Transcribe the records below exactly as written, from the opening line through the line that contains "You are a computer-use agent.".

___ Entries shown

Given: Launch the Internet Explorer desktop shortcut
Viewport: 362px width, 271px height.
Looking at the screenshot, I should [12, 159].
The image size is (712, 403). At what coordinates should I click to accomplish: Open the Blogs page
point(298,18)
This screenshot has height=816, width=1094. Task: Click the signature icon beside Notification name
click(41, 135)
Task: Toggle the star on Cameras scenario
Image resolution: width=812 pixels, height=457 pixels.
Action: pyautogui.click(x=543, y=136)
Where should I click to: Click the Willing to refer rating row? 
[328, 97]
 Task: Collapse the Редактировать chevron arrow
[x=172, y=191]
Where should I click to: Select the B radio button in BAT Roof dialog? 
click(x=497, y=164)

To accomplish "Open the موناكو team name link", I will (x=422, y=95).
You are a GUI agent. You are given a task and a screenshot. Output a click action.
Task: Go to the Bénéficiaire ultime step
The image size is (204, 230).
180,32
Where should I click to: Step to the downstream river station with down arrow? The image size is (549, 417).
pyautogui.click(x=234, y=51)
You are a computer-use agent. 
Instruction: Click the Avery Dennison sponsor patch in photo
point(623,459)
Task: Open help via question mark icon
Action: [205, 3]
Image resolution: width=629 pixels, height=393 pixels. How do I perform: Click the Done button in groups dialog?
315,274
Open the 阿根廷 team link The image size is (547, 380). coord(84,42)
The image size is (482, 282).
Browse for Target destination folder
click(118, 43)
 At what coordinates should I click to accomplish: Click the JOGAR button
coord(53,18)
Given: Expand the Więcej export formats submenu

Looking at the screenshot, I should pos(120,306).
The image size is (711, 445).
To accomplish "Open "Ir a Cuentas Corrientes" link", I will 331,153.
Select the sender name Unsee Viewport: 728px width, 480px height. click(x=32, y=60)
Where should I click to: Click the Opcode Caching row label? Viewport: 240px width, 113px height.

______

_Task output_:
Given: Launch the Internet Explorer desktop shortcut
Viewport: 362px width, 271px height.
Looking at the screenshot, I should [12, 159].
The image size is (712, 403). At what coordinates should I click to accomplish: Open the Blogs page
point(298,18)
This screenshot has height=816, width=1094. Task: Click the signature icon beside Notification name
click(41, 135)
Task: Toggle the star on Cameras scenario
Image resolution: width=812 pixels, height=457 pixels.
Action: pyautogui.click(x=543, y=136)
Where should I click to: Click the Willing to refer rating row? 
[328, 97]
 Task: Collapse the Редактировать chevron arrow
[x=172, y=191]
Where should I click to: Select the B radio button in BAT Roof dialog? 
click(x=497, y=164)

To accomplish "Open the موناكو team name link", I will (x=422, y=95).
You are a GUI agent. You are given a task and a screenshot. Output a click action.
Task: Go to the Bénéficiaire ultime step
The image size is (204, 230).
180,32
Where should I click to: Step to the downstream river station with down arrow? The image size is (549, 417).
pyautogui.click(x=234, y=51)
You are a computer-use agent. 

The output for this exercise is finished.